Porta Nuova, regolamento di conti | Quella strana intimidazione - Live Sicilia

Porta Nuova, regolamento di conti | Quella strana intimidazione

Giovanni Di Giacomo

Lo scorso agosto qualcuno ha bruciato le vetrine di un bar-tabacchi in pieno centro e oggi sotto sequestro. L'episodio viene collegato ad un'intercettazione in carcere fra Giovanni e Giuseppe Di Giacomo. Il primo sconta l'ergastolo, mentre il secondo è stato ammazzato per le strade della Zisa.

PALERMO – Forse non è stato soltanto il gesto degli uomini del racket. Potrebbe esserci molto di più dietro l’intimidazione subita dal titolare di “Tabacco e Caffè” di via Gaetano Daita. Un’intimidazione passata sottotraccia ai danni di un’attività commerciale poi sequestrata e ora in amministrazione giudiziaria. Qualcuno avrebbe voluto regolare un conto aperto all’interno del clan mafioso di Porta Nuova.

Partiamo dalla notte dell’8 agosto scorso. Qualcuno piazza due piccole bombole di gas davanti alle vetrine del bar-tabacchi. Una va in fiamme, ma non esplode. L’altra sfiata e fa cilecca. Si pensa subito al racket, ma gli eventi successivi hanno aperto nuove ipotesi. Nel febbraio scorso le indagini dei carabinieri del Nucleo investigativo e del Gico della Guardia di finanza di Palermo fanno scattare il sequestro, disposto dalla sezione Misure di prevenzione del Tribunale, per i beni di Maurizio De Santis e Luigi Salerno. Sono genero e suocero. Il primo è il titolare del ristorante “Bucatino” di via Principe di Villafranca – oggi ha cambiato nome – scelto dai boss per i pranzi di Cosa nostra. Fra panelle, pasta con le sarde e buon vino si decidevano le nuove strategie dei clan di città e provincia. Salerno, invece, ha già scontato una condanna a nove anni per mafia ed estorsione. Secondo gli investigatori, sarebbe socialmente pericoloso e non avrebbe redditi leciti che possano giustificare alcuni investimenti. Ecco perché gli sono stati sequestrati i beni, tra cui “Tabacco & Caffè.
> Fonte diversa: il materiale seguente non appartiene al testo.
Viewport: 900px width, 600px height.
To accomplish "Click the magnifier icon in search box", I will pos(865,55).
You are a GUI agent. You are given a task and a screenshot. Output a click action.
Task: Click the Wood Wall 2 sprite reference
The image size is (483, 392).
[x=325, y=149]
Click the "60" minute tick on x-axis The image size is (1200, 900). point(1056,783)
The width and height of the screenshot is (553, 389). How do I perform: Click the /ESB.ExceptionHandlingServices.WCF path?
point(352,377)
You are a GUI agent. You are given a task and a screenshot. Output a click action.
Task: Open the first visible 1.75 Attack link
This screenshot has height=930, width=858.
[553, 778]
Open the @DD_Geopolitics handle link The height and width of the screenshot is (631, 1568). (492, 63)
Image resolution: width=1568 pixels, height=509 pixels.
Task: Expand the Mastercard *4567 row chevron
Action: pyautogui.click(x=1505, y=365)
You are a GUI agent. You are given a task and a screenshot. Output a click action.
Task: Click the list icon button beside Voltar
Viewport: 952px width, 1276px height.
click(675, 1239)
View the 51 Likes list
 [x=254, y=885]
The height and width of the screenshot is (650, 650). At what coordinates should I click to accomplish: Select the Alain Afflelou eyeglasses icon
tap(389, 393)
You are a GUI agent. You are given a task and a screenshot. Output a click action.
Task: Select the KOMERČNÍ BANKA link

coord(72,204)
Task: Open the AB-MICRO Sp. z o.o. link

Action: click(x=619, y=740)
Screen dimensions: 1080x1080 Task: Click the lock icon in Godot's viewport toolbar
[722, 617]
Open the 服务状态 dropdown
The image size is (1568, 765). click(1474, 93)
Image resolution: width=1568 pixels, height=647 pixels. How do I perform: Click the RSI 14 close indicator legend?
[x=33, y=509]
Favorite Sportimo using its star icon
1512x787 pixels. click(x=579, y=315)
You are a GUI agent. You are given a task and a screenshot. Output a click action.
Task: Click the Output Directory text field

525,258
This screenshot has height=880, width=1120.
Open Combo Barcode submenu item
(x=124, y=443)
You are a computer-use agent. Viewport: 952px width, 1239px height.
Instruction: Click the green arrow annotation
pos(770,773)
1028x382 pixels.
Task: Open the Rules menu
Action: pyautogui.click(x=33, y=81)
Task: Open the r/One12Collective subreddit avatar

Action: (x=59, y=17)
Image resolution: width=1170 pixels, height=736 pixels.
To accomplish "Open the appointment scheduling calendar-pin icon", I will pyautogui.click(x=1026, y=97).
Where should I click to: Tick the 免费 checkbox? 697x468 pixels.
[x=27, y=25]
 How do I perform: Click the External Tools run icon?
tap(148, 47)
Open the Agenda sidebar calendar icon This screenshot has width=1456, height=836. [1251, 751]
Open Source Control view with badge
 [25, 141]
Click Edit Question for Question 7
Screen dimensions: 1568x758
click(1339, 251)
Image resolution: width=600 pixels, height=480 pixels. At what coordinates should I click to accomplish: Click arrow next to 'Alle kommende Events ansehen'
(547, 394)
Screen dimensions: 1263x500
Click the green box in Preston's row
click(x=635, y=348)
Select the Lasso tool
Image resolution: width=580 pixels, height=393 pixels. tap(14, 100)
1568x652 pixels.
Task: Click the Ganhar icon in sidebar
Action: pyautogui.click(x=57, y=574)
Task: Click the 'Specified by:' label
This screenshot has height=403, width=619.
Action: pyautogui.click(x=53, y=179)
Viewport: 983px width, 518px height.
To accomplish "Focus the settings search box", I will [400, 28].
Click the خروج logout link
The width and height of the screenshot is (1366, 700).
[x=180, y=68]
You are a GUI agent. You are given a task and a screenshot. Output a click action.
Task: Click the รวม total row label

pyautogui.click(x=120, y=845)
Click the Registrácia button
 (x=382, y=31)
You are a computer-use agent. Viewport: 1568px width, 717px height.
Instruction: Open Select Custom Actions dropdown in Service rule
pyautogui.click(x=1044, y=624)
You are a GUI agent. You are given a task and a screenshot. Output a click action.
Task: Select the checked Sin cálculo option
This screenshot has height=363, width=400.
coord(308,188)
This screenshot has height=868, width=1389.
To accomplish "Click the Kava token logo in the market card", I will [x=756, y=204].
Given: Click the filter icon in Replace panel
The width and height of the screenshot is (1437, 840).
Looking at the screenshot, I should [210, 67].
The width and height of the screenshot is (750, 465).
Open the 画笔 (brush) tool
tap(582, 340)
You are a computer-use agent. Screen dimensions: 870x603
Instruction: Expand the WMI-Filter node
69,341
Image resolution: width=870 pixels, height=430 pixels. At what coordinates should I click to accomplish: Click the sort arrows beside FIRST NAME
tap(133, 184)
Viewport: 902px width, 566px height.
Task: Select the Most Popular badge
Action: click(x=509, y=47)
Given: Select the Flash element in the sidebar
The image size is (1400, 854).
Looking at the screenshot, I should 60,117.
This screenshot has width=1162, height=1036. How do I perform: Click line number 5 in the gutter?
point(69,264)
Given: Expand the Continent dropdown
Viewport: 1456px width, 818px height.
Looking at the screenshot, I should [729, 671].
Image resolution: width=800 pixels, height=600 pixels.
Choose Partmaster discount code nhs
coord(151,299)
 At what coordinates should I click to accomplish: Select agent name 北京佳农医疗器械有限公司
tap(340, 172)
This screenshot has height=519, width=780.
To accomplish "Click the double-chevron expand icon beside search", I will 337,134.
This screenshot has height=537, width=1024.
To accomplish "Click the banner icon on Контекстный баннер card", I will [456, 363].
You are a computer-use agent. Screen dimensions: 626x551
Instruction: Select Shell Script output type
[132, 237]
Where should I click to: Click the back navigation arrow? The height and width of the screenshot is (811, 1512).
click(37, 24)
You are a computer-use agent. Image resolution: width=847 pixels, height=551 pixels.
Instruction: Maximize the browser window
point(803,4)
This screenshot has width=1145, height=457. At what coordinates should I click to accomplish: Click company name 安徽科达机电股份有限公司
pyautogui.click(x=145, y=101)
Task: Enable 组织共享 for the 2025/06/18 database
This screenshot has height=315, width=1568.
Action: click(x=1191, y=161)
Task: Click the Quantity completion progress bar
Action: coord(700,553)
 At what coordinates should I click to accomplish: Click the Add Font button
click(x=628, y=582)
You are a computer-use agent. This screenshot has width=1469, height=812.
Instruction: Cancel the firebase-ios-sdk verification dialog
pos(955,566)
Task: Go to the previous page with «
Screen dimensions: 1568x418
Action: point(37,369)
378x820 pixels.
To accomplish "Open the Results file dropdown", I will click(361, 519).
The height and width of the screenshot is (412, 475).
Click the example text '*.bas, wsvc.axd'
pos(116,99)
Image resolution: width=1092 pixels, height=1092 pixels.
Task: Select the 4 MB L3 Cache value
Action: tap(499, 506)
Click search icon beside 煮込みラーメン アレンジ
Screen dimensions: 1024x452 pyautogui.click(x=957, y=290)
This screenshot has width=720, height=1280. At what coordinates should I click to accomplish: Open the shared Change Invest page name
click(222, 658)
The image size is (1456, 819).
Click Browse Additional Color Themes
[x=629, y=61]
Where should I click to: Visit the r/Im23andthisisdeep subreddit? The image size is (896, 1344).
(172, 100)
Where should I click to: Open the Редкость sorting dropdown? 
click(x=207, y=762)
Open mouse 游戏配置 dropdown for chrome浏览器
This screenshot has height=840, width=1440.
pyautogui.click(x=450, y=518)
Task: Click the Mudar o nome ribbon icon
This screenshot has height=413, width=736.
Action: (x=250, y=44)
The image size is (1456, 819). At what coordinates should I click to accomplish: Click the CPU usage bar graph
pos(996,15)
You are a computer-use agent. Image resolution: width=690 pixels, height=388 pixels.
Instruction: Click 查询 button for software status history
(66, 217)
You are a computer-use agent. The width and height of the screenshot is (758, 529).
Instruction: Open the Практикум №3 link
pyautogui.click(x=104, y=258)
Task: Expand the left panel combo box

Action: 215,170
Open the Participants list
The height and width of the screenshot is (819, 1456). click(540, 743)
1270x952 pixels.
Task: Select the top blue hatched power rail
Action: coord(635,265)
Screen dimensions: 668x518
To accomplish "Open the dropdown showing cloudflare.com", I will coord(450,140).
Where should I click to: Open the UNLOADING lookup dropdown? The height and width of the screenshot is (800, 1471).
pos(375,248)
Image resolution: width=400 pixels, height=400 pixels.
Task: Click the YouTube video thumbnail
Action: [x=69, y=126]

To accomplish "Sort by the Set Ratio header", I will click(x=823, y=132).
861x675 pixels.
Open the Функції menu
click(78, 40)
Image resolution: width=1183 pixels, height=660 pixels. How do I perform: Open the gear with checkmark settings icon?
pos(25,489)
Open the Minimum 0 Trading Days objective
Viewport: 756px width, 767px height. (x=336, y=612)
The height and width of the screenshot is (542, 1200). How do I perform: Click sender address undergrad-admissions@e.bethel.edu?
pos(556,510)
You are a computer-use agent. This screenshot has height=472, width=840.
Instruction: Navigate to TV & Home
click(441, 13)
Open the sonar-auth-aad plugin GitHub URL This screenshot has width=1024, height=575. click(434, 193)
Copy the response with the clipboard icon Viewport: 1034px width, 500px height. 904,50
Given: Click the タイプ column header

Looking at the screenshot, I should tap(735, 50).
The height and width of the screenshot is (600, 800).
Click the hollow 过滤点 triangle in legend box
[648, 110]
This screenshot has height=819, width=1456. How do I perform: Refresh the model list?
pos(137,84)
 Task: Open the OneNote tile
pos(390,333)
Salerno viene considerato “socialmente pericoloso” dagli investigatori non solo per la sua antica militanza in Cosa nostra. Da alcuni colloqui in carcere è emerso che Giuseppe Di Giacomo, poi assassinato alla Zisa, aveva incaricato Alessandro D’Ambrogio, reggente del mandamento di Porta Nuova, di avvicinare Salerno per chiedergli un finanziamento da 100 mila euro per un traffico di droga. Salerno avrebbe preso tempo, provocando la collera di Giovanni Di Giacomo, killer ergastolano, che gli rimproverava le sue “mancanze” nei confronti dell’organizzazione, della quale avrebbe fatto fatto parte solo “per curare i suoi interessi”. C’è di più, perché Giovanni Di Giacomo aveva incaricato il fratello di pedinare Salerno, forse con il proposito estremo di eliminarlo.

Nel marzo 2014 Giuseppe Di Giacomo viene crivellato di colpi alla Zisa. Un mese dopo, in aprile, i carabinieri bloccano la possibile reazione del fratello ergastolano. Nel blitz Iago finiscono in cella otto persone, fra cui Tommaso Lo Presti, considerato l’uomo forte nella zona di Palermo Centro. Due anni prima in carcere c’era finito anche D’Ambrogio. Fra omicidi e arresti, tutti i capi, o presunti tali, sono fuori dai giochi. Eppure la scorsa estate qualcuno avrebbe voluto mandare un avvertimento a Salerno, bruciandogli le vetrine del negozio. Il carcere e il piombo, ed è questa l’ipotesi su cui lavorano investigatori e magistrati, non avrebbe chiuso la partita con Salerno. C’+è qualcuno pronto a sobbarcarsi il peso delle più delicate faccende.